Ao menos 300 pessoas morreram no terremoto que atingiu a Província de Al Hoceima, norte do Marrocos, na madrugada de hoje, segundo as autoridades locais. Muitas das vítimas eram mulheres, crianças e idosos.

De acordo com o US Geological Survey (instituto especializado em acidentes naturais ligado ao governo norte-americano), o epicentro do tremor de 6,5 graus na escala Richter foi no mar Mediterrâneo, 160 quilômetros a nordeste da cidade de Fez El Bali, às 2h27 (23h30 de ontem, no horário de Brasília), quando muitas pessoas ainda estavam dormindo.

A agência oficial MAP informa que o vilarejo de Ait Kamara, 14 quilômetros ao sul de Al Hoceima, foi "completamente destruído". A maioria das casas é feita de tijolos de barro. Duas cidades próximas, Im Zouren e Bni Hadifa, também foram gravemente atingidas.
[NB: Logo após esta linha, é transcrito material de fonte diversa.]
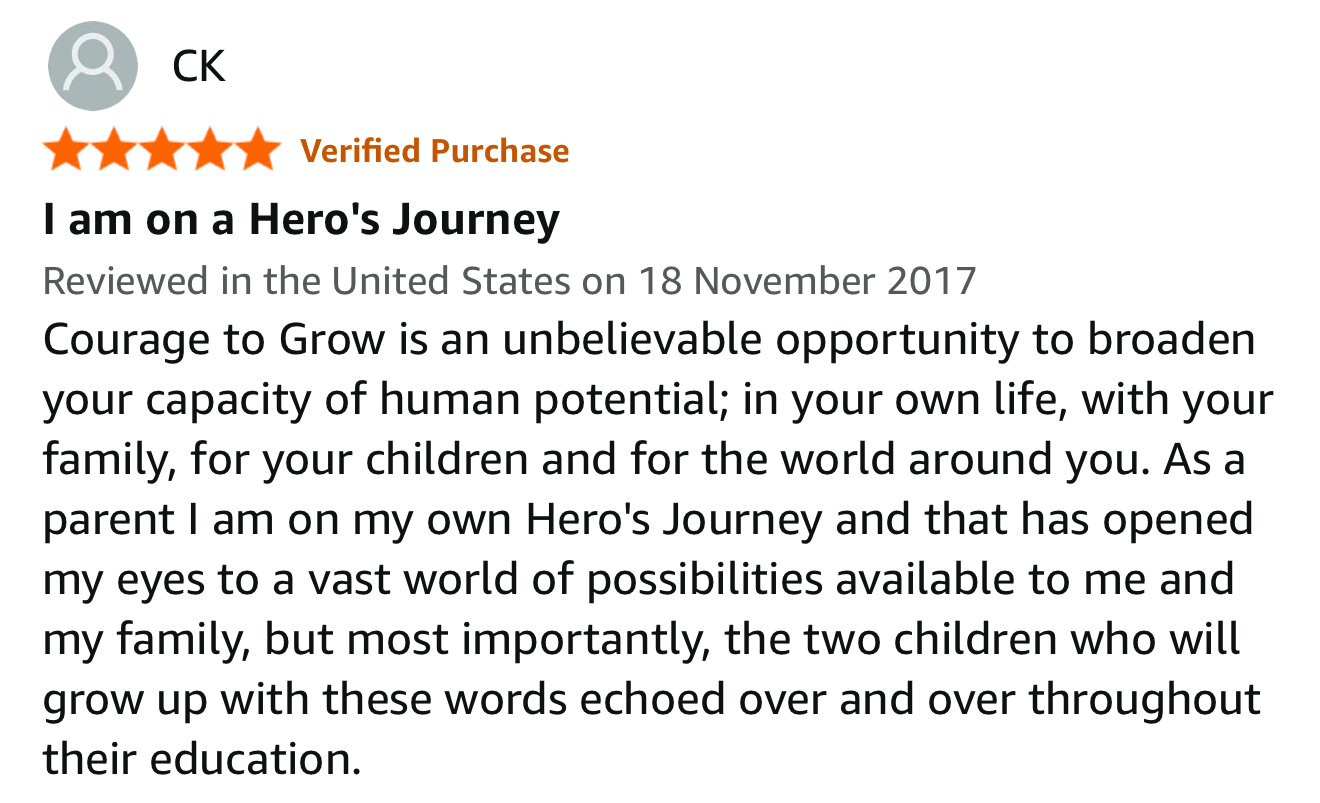Click the "Reviewed in the United States" text
The width and height of the screenshot is (1320, 803).
[309, 281]
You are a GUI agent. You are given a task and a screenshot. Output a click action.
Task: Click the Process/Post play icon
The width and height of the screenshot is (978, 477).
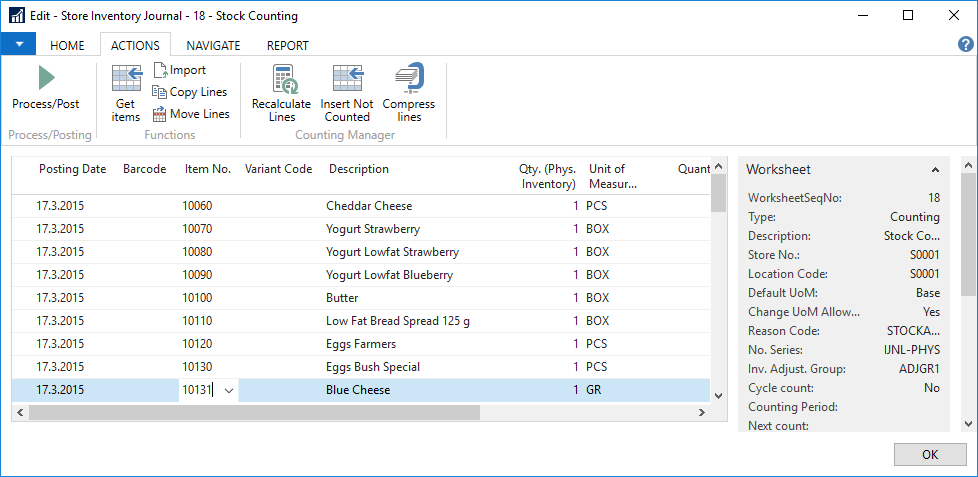tap(45, 78)
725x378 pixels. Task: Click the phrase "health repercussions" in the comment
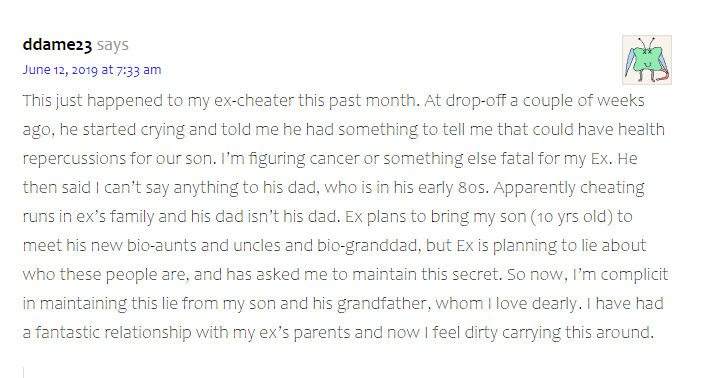(641, 129)
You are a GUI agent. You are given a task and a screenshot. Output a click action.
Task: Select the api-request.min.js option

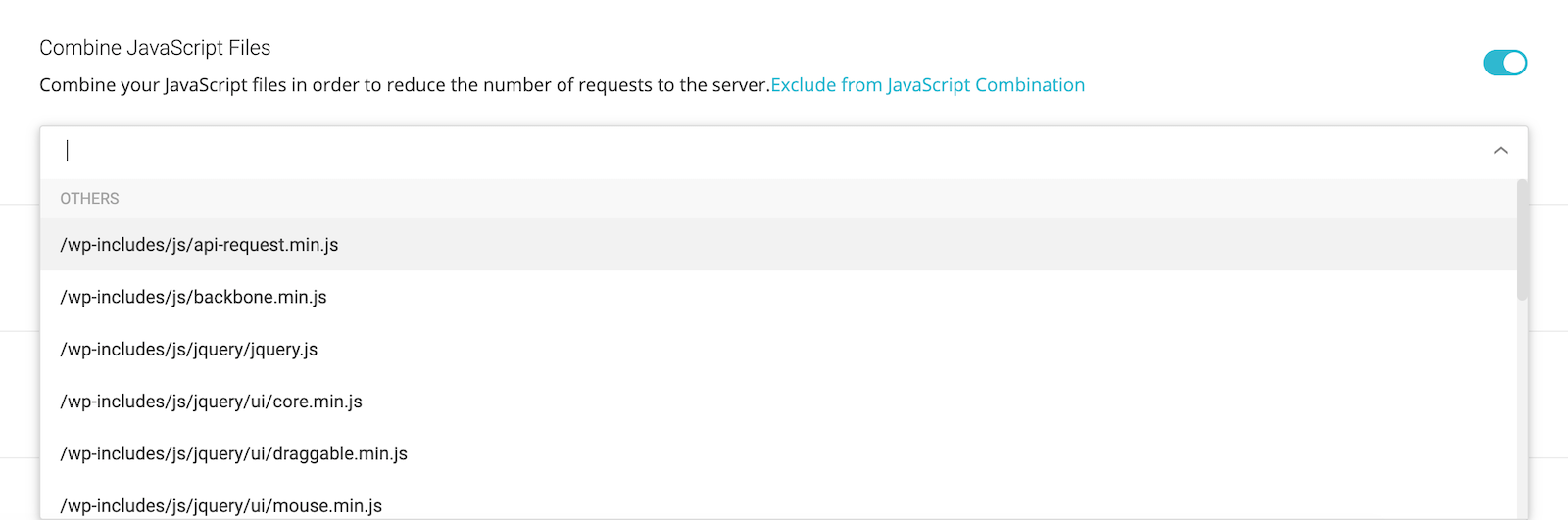199,245
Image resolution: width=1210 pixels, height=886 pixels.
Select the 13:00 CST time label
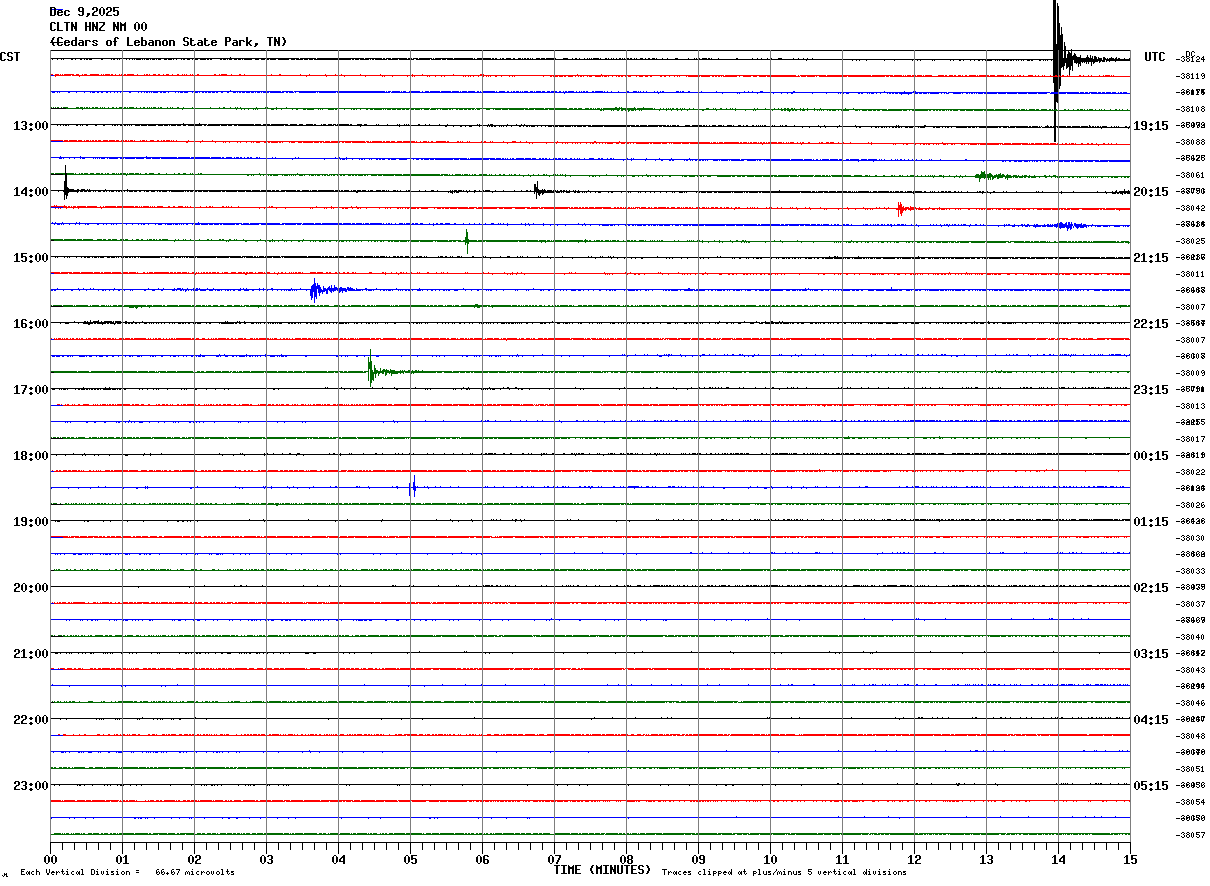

As autoridades já haviam contado 140 mortos em Ait Kamara, mas estimam que possa haver mais de 300 mortos, baseados nos contatos com outros vilarejos, segundo um porta-voz das autoridades locais que não quis se identificar.

Mulheres e crianças

O ex-ministro dos Direitos Humanos do país Mohammed Ziane disse que é provável que a maioria das vítimas do tremor sejam mulheres, crianças e idosos. "Essa é uma verdadeira tragédia", disse Ziane. "Os homens [moradores do vilarejo] partem para trabalhar na Holanda e na Alemanha."

Uma representante da Federação Internacional da Cruz Vermelha, Josephine Shields, citando oficiais da Defesa Civil em Al Hoceima, disse que a vila de Ait Kamara --onde vivem cerca de 6.000 pessoas-- foi "completamente destruída".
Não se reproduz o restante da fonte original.